Writing · 2026-07-07Tokyo · Incoming Cambridge HSPS

spent an hour last night chasing a bug that was never a bug

a stale copy of the same api key in an env file caused a machine-only failure until secrets moved to one OS-backed store.

TL;DR

last night’s bug was a stale copy of the same api key. code read the stale value, so it worked on one machine and failed everywhere else.

why did this look like a bug at all?

it took an hour to chase because the failure read like code trouble. the same api key lived in three places: two env files and my head, and one of those copies had gone stale.

i was reading the fresh value while the code was reading the stale one. that split made the behavior look random even though the cause was plain once the mismatch was visible.

what was actually wrong with the setup?

the problem was duplicate truth. when one value exists in more than one place, it becomes hard to know which copy is real at the moment the app runs.

that is how something can work on my machine and fail everywhere else. the machine used the copy I was looking at, while the code followed the stale copy in the env file.

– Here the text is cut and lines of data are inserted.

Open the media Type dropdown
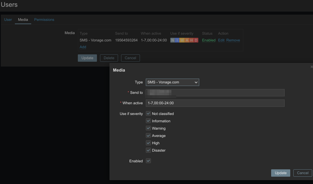The height and width of the screenshot is (184, 313). pos(172,82)
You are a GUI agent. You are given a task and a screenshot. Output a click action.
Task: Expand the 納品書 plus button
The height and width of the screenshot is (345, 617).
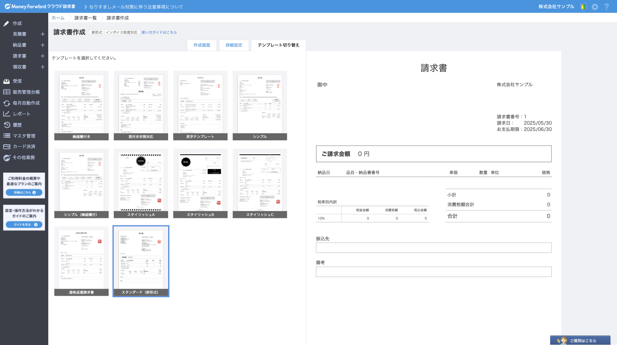click(43, 45)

what changed after the fix?

the fix was boring on purpose. secrets moved into one OS-backed store, and env files were left for config only.

that gave me one canonical place to check when something breaks. it also removed the plaintext copy sitting in a file waiting to get committed.

what is the actual lesson here?

if a secret lives in two spots, it stops being a secret and starts being a guess. the hard part is usually not the code path, it is the disagreement between copies.

the cleaner setup is the one that leaves no doubt about where the real value lives. once there is a single source of truth, debugging gets much shorter.

FAQ
why did this work on my machine but fail everywhere else?

because the code was reading a stale copy while you were checking a fresh one. the mismatch made the local result look fine and the rest of the environment fail.

what was the real fix?

move the secret into one OS-backed store and keep env files for config only. that removes the duplicate copy problem and gives you one place to inspect.

why is having the same secret in two places a problem?

because you lose certainty about which value the app actually uses. once copies drift, debugging turns into guesswork.